Bulimia

La bulimia, también llamada bulimia nerviosa (BN) es similar a la anorexia ya que la persona que la padece se da grandes atracones de comida y después trata de compensarlo con medidas drásticas, como el vómito forzado o el ejercicio físico excesivo, para evitar subir de peso. Con el tiempo, estas medidas pueden resultar peligrosas. 

Los atracones se asocian a falta de control sobre la ingesta. Afecta al 2% de las mujeres jóvenes de 15 a 30 años. Los alimentos que se consumen durante las comilonas son una fuente de calorías, pero apenas contienen vitaminas, minerales, fibra. Así pues, los hábitos de un bulímico suelen provocar desequilibrios en el organismo, sobre todo en los niveles de azúcar. Un nivel bajo de azúcar provoca irritabilidad, ansiedad, así como deseos repentinos de comer.

En un primer momento las comilonas calman el hambre y los sentimientos de ira, pero pasados unos minutos aparece el malestar, un sentimiento muy fuerte de culpabilidad o vergüenza y ansiedad por miedo a haber aumentado de peso. Entre los factores causales más importantes se encuentran la presión cultural sobre la mujer para ser delgada, el deseo por alcanzar un de cuerpo perfecto, y así compensar la baja autoestima y el miedo a ser rechazada.

Frecuentemente se asocian depresión y ansiedad. También se producen complicaciones médicas. Desde la pérdida del esmalte dental, y heridas en el dorso de las manos a deshidratación y alteraciones electrolíticas graves, que pueden producir arritmias cardíacas graves.
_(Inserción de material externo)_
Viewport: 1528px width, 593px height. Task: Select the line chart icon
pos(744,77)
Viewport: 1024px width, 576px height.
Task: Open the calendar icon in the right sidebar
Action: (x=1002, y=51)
La pérdida de líquidos a causa de los vómitos frecuentes, abuso de diuréticos, puede provocar una deshidratación importante, pérdidas de potasio, mineral que ayuda en la regulación del latido cardiaco, funcionamiento de los riñones, músculos... La bulimia afecta a todo el organismo, provocando alteraciones en la digestión, funcionamiento del corazón, genitales, óseas, renales, pudiendo llegar a provocar trastorno mental.

El tratamiento persigue el cese de los atracones y la eliminación de las conductas compensatorias. Además se intenta el aprendizaje de hábitos alimentarios correctos, disminuyendo el miedo a la alimentación normal. Con la psicoterapia se logra la mejoría de la autoestima y de la propia imagen corporal. En sujetos con altos niveles de ansiedad y depresión, también se utilizan fármacos. 

Diagnóstico

El diagnóstico de bulimia se da cuando una persona se atraca y se purga de manera regular, al menos dos veces por semana, durante un par de meses. Estos atracones no son los que pueden darse en una fiesta, cuando comes cantidades excesivas de pizza y al día siguiente decides ir al gimnasio y comer más sano.